© JUNGE FREIHEIT Verlag GmbH & Co.  www.jungefreiheit.de  34/14 / 15. August 2014

Wüstenstaat auf der Kippe
Libyen: Drei Jahre nach dem gewaltsamen Sturz von Machthaber Gaddafi herrschen im Land Chaos und Anarchie / Ägypten und Tunesien unter Druck
Günther Deschner

Libyen erlebt die schwersten Kämpfe seit dem Sturz des langjährigen Machthabers Muammar Gaddafi vor drei Jahren. Das nordafrikanische Land versinkt in Gewalt und Chaos. Von Tripolis im Westen bis zur Cyrenaika und ihrer Hauptstadt Bengasi in der Grenzregion zu Ägypten – im ganzen Land liefern sich verfeindete Milizen heftige Gefechte.

In Tripolis kämpfen zwei konkurrierende islamistische Milizen um den Flugplatz der Hauptstadt. In den letzten beiden Wochen brannten dort immer weitere Treibstofflager lichterloh. Inzwischen bekam die libysche Übergangsregierung Hilfe von der einstigen Kolonialmacht Italien und dem Ölkonzern Eni, um die Großbrände in den Benzin- und Gasdepots mit Löschflugzeugen zu bekämpfen.

Angeblich mehr als tausend Milizen im ethnisch, religiös und sozial zerklüfteten Wüstenstaat ringen um Macht und Einfluß. Gleichzeitig kämpfen in Bengasi die Anhänger und Verbündeten des Ex-Generalmajors Chalifa Haftar mit einigen wenigen kleinen Heeres- und Luftwaffeneinheiten – und mit diskreter Unterstützung der neuen ägyptischen Regierung – gegen islamistische Milizen.
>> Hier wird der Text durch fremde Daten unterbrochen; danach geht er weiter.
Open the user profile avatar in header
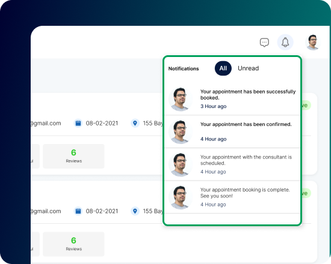Viewport: 331px width, 264px height. coord(312,43)
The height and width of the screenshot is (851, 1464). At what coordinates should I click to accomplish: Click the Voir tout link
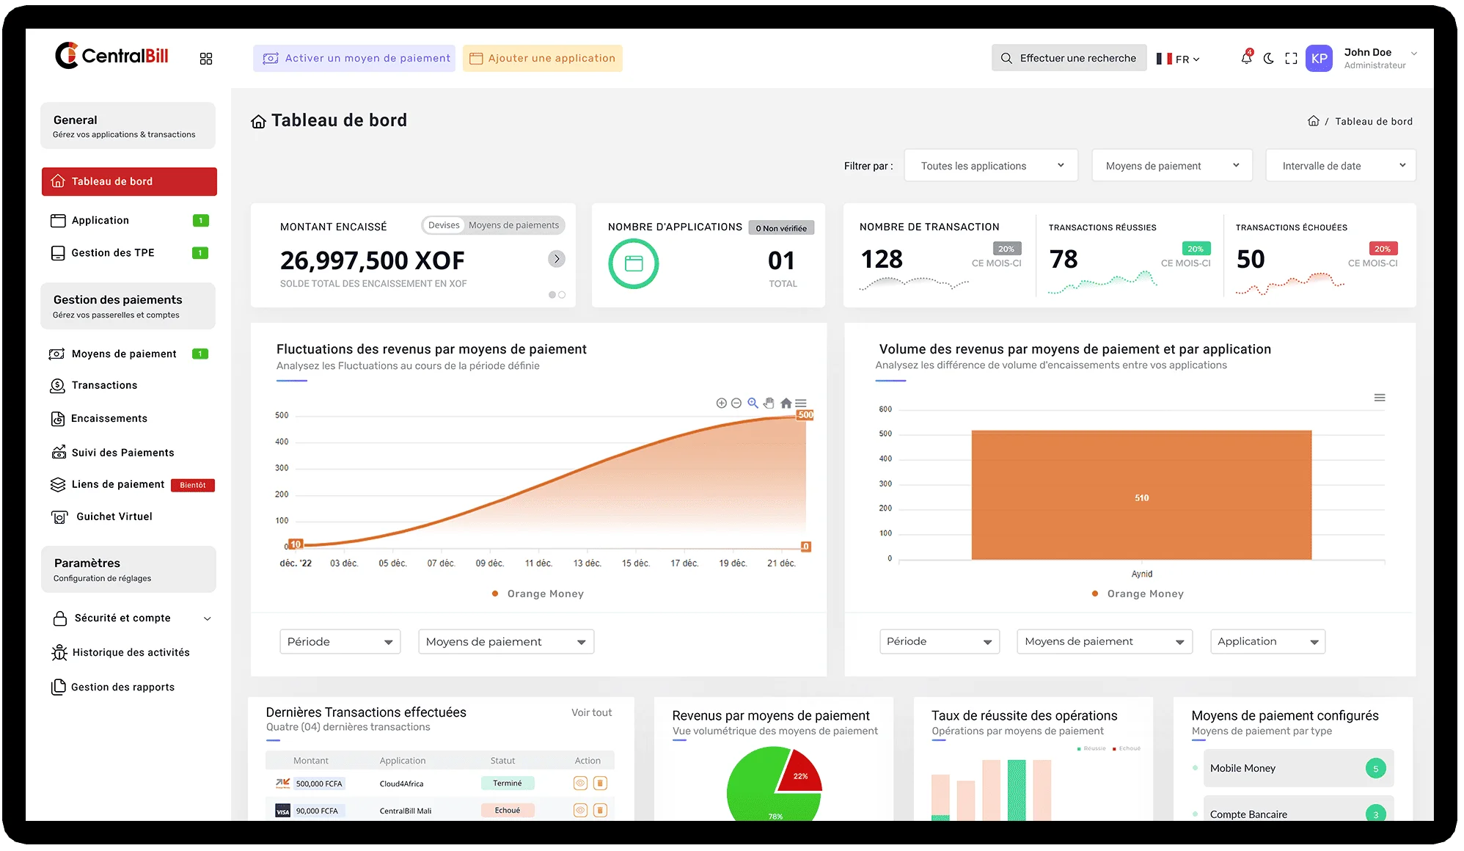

Haftar wird von der Regierung in Tripolis als „Rebell“ klassifiziert, der versuche, eine Diktatur zu errichten.

Doch die libysche Regierung ist nur noch als Übergangsregierung an der Macht. Denn bereits am 25. Juni wählten die Libyer ein Parlament. Gut sechs Wochen später ist es noch immer nicht arbeitsfähig. „Demnächst“ soll das neue Parlament eine Regierung bestimmen. Wie diese aussehen und wie sie sich zu dem General und zu seinem Feldzug gegen die Islamisten stellen und wie sie das Land befrieden wird, bleibt offen.

Tunis will keine Flüchtlinge mehr aufnehmen

Nach dem, was bereits zu hören ist, soll die Wahl zuungunsten der Islamisten abgelaufen sein. Speziell die Muslimbrüder sollen spektakulär verloren haben. Entsprechend kommen libysche Kommentatoren zu dem Schluß, die politische Niederlage in den Wahlen habe zu verstärkter Aggressivität der pro-islamistischen Milizen geführt. Diese versuchten vollendete Tatsachen zu schaffen, bevor die kommende neue Regierung Maßnahmen treffen kann, um ihre Macht einzuschränken.
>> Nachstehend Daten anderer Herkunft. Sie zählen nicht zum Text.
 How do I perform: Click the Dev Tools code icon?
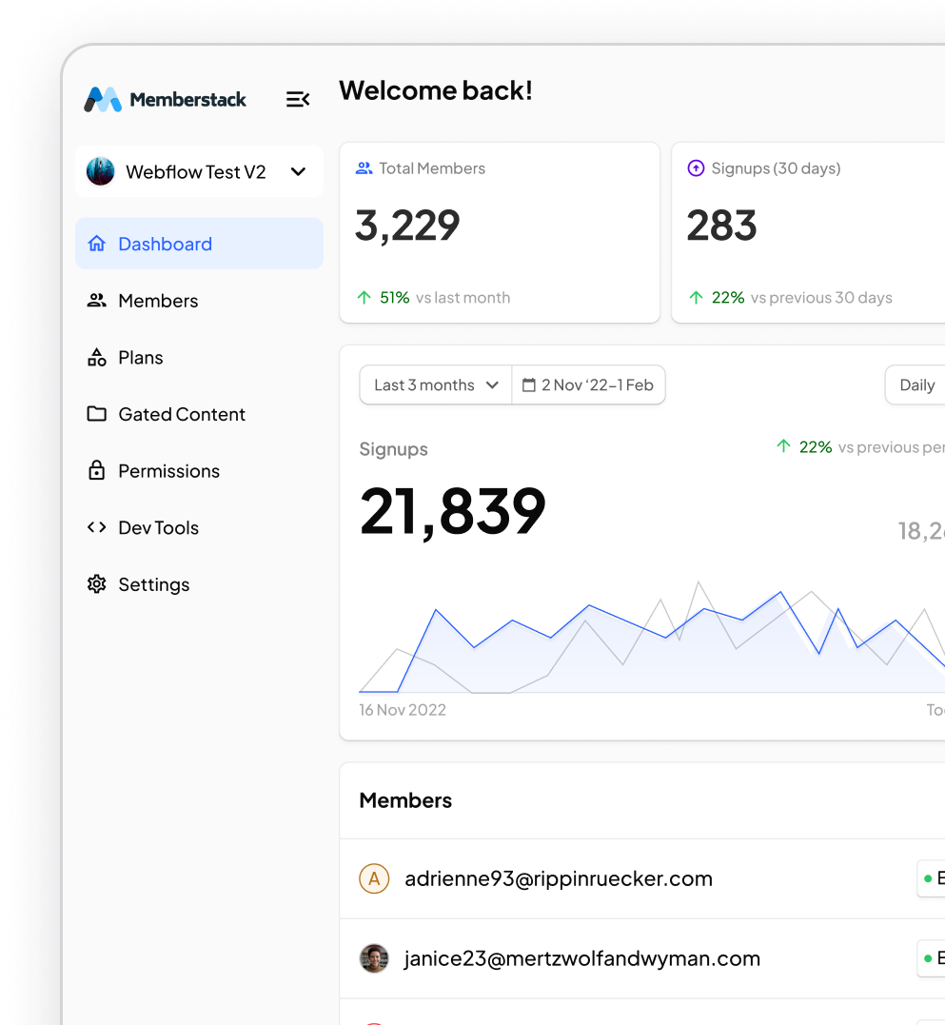pyautogui.click(x=96, y=527)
Vergangene Woche wählten die Abgeordneten immerhin einen neuen Parlamentspräsidenten – ein unbeschriebenes Blatt. Ein Hoffnungszeichen? Dagegen steht, daß das Parlament wegen der eskalierenden Kämpfe in und um die Hauptstadt fluchtartig ins weit entfernte und relativ sichere Tobruk ausweichen mußte, um überhaupt eine Sitzung abhalten zu können.

Zur selben Zeit verließen laut der tunesischen Nachrichtenagentur TAP jeden Tag mehrere tausend Flüchtlinge Tripolis und überschritten die Grenze zum benachbarten Tunesien. Die Regierung in Tunis hat bereits erklärt, es könne keine weiteren Flüchtlinge mehr aufnehmen.

Signal für die aktuelle Massenflucht war die überstürzte Evakuierung der US-Botschaft vor fast zwei Wochen. Frankreich und Deutschland folgten dem Beispiel und riefen ihre Diplomaten zurück. Daß nun auch die Philippinen ihre 9.000 Landsleute dringlich zur Ausreise auffordern, verschärft die aktuellen Probleme Libyens noch weiter – denn ein Großteil des medizinischen Personals stammt von den Philippinen. Sollten alle gehen, droht auch noch der Zusammenbruch des Gesundheitssystems.